Health Checks
Daily
- Are the OS and system hardware functioning OK (SAN/RAID, CPU, Network, RAM)?
- Is the database up? Was it down for any reason in the last 24 hours?
- Can client apps connect to the database?
- When was the last RMAN incremental backup run and what were the results?
- Are there any database errors that you need to know about?
- Alert Log
SQL To determine Alert Log location:SELECT value FROM v$diag_info WHERE name='Diag Trace';
Common Path:alias alog='tail -f /u01/app/oracle/diag/rdbms/mydb/mydb/trace/alert_mydb.log'
%ORACLE_BASE%\diag\rdbms\{DBNAME}\{DBNAME}\trace\alert_{DBNAME}.log
- Listener Log
To determine location:Common Path:OS> lsnrctl status
%ORACLE_BASE%\diag\tnslsnr\{DBNAME}\listener\trace\listener.log
- Alert Log
- Is there ample disk space for the datafiles, archive logs, export files and RMAN files?
- Did the daily scheduled jobs run OK?
- Review any security provided monitoring reports for inappropriate changes (Tripwire etc.).
IMPORTANT: Never open a live listener log file from an editor!
Use tail -f or copy it first and view the copy.
Weekly
- When was the last RMAN full backup run and what were the results?
- When was the last RMAN database validation run and what were the results?
- When was the last full database export and what were the results?
- How often are redo log switches occurring?
- Are the number of connections increasing? If so by how much?
- Are all the blocks in your datafiles OK (not just the ones with data)?
- Is any partition maintenance required (extending ranges etc.)?
- Does any of your documentation need to be updated?
- Did the weekly scheduled jobs run OK?
Monthly
- Are all your database patches up-to-date?
- Are your indexes OK or do they need to be rebuilt?
- Which tablespaces are growing, and by how much?
- Is the size of any schema increasing? If so by how much?
- Is your SGA and PGA usage increasing?

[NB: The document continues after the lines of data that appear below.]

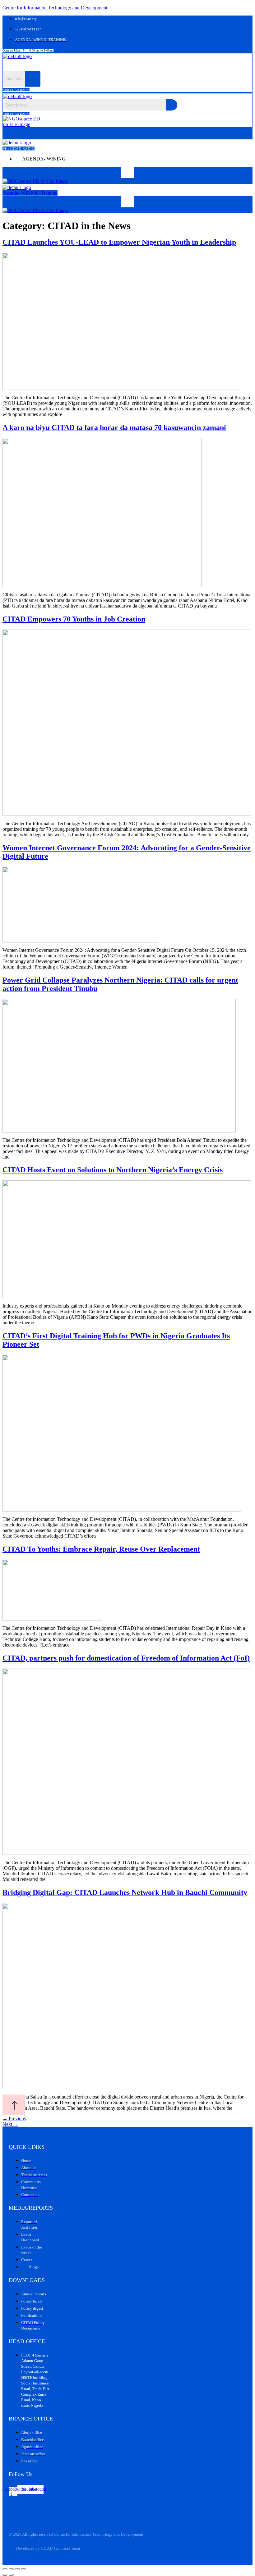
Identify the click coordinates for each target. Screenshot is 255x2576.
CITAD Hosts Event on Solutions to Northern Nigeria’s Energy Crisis (112, 1170)
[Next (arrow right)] (11, 2575)
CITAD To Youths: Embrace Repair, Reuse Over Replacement (101, 1549)
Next (10, 2124)
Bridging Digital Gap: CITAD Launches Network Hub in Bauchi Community (124, 1892)
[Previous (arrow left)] (4, 2575)
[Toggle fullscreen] (11, 2569)
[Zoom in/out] (4, 2569)
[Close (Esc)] (23, 2569)
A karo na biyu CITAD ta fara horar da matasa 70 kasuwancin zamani (114, 427)
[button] (90, 65)
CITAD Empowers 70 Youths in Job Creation (73, 619)
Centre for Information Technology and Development (54, 7)
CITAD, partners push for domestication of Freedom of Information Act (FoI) (126, 1658)
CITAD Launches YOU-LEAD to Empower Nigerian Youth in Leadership (119, 242)
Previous (14, 2118)
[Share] (17, 2569)
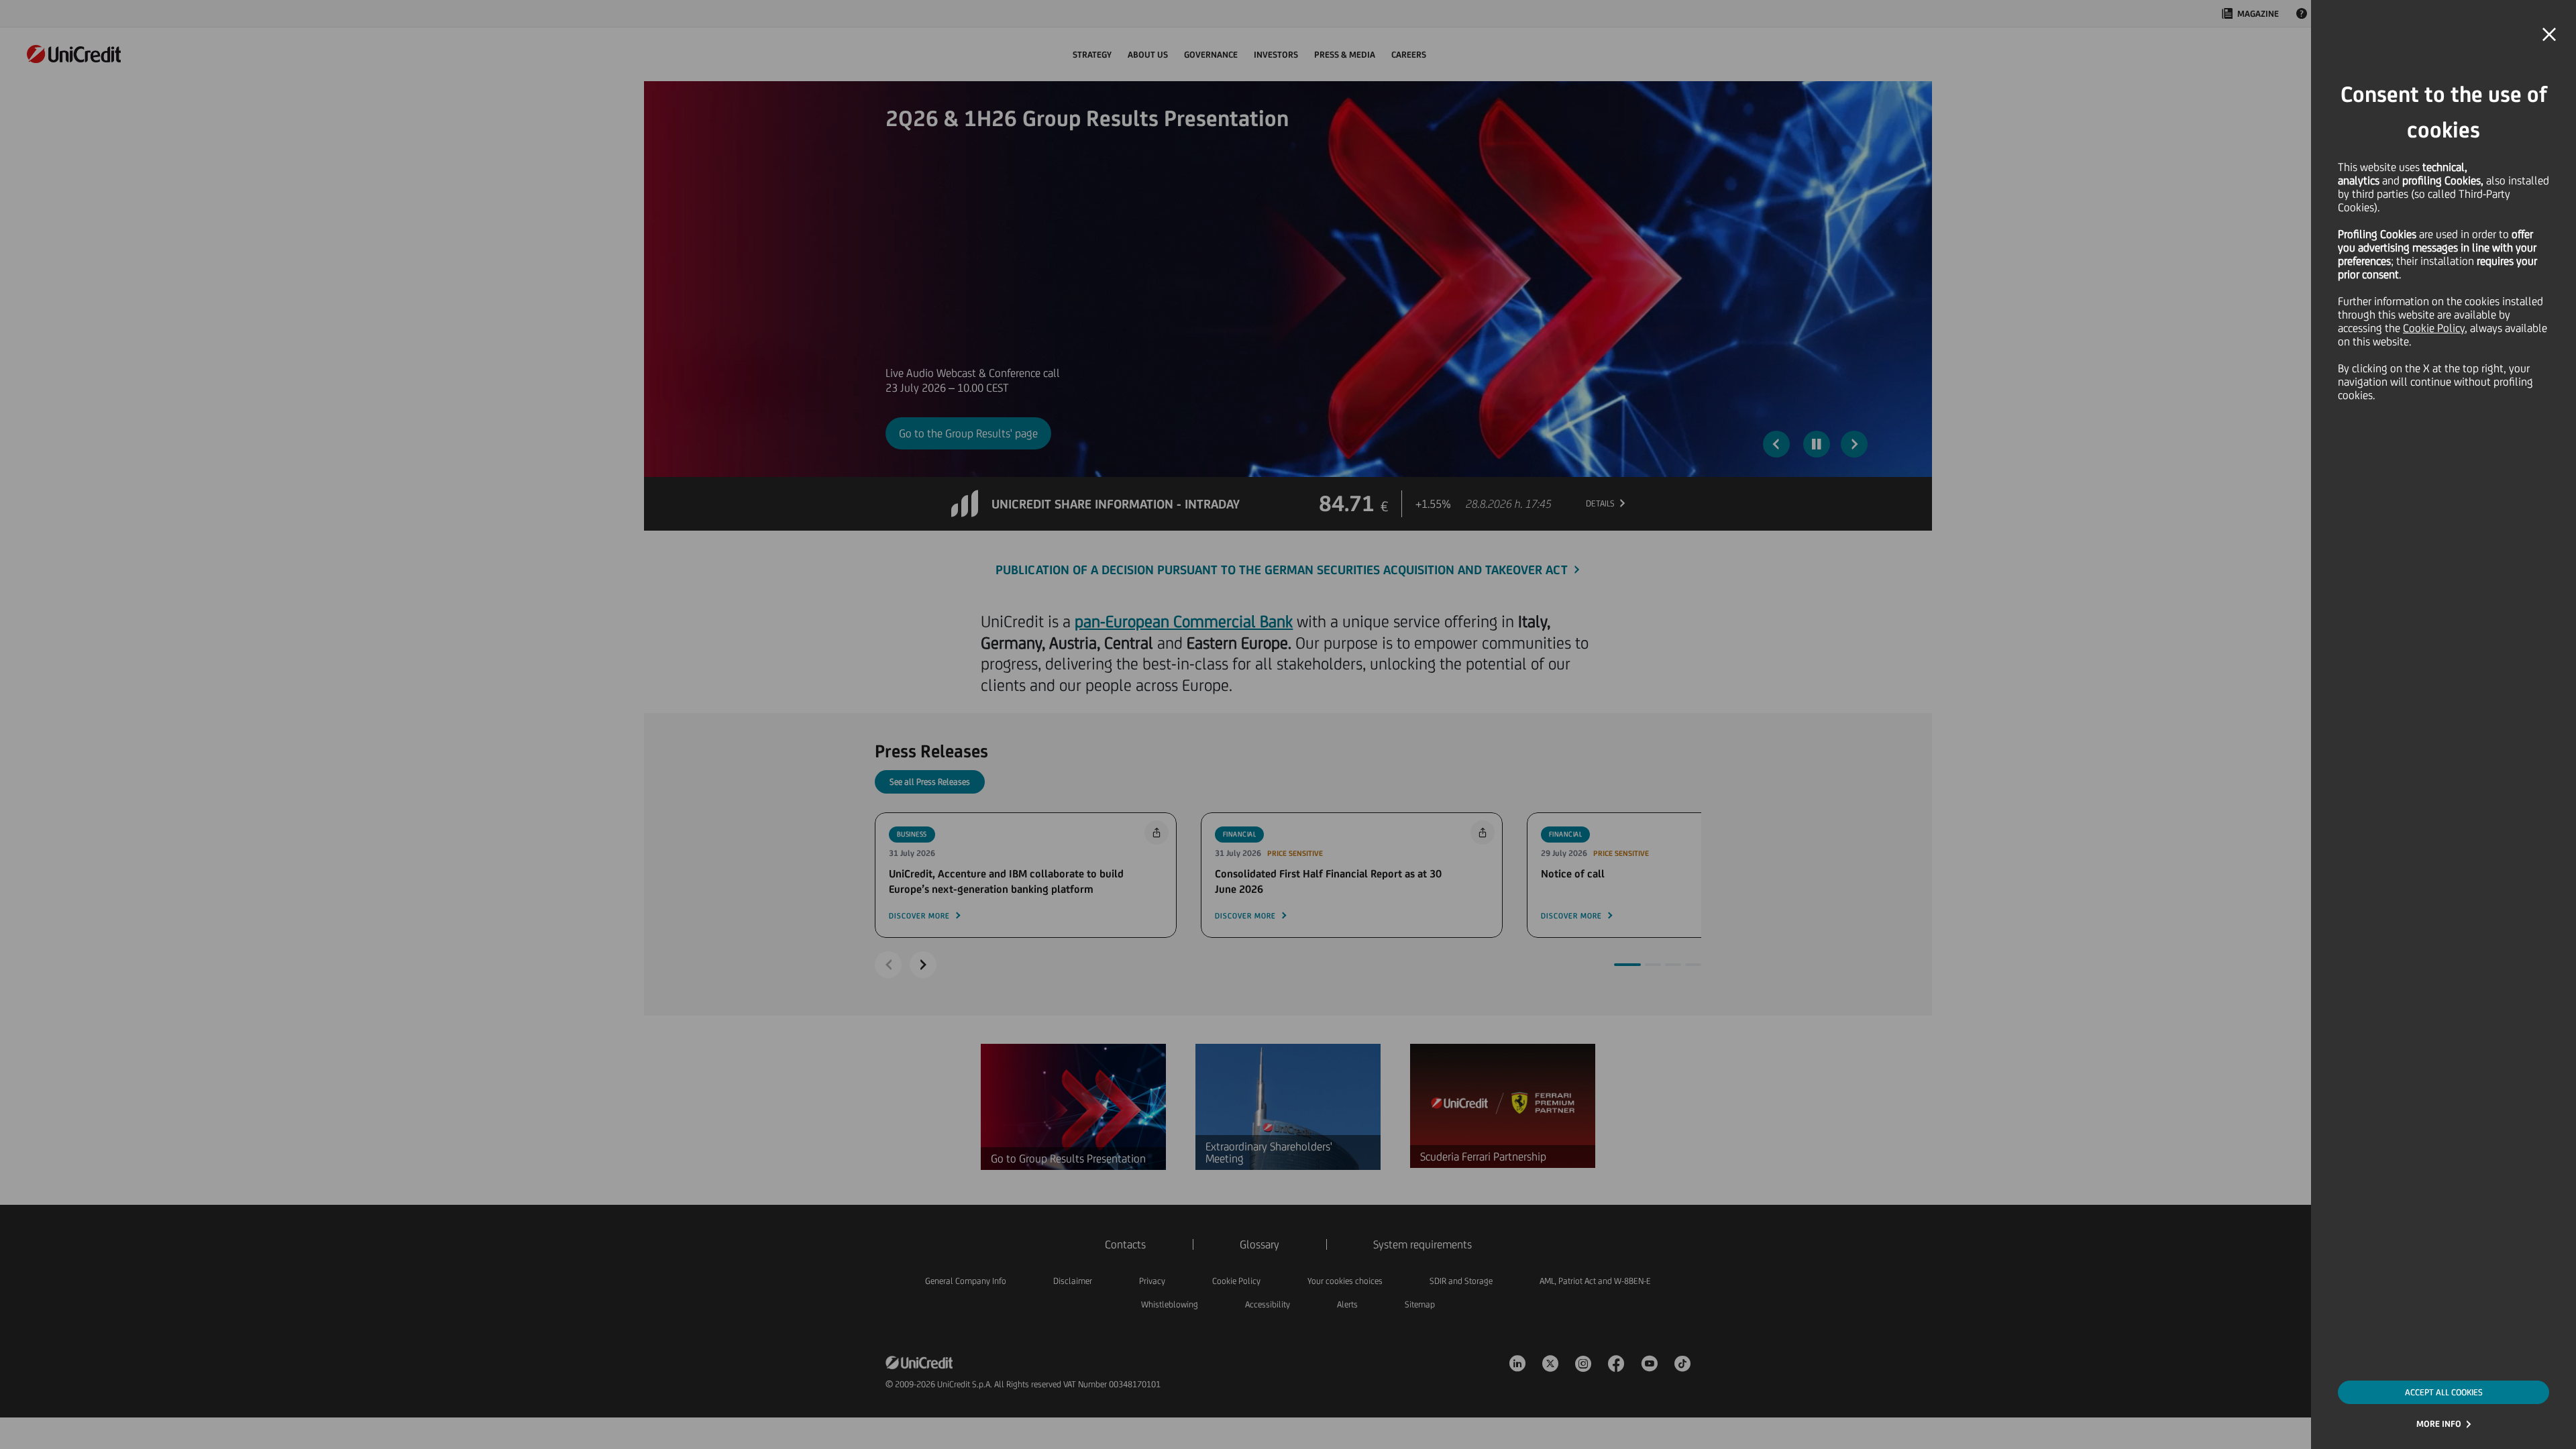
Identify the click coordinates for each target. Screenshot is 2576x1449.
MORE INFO (2438, 1424)
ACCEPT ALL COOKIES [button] (2444, 1392)
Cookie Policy (2434, 328)
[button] (2549, 35)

If so by how much?
- What SQL is being run most often and can it be made more efficient?
- Is there a significant increase in DML (INSERTS, UPDATES and DELETES)?
- Are the segments in your tablespaces OK or do they need to be optimized?
- Can the maintenance of any the databases be simplified?
- Did the monthly scheduled jobs run OK?
Appendix: Using SQL to Check Alert Log (11g and later)
SELECT inst_id, originating_timestamp, message_text FROM TABLE(gv$(cursor(SELECT inst_id, originating_timestamp, message_text FROM v$diag_alert_ext WHERE originating_timestamp > (sysdate - 1) AND message_text LIKE '%ORA-%'))) ORDER BY inst_id, originating_timestamp;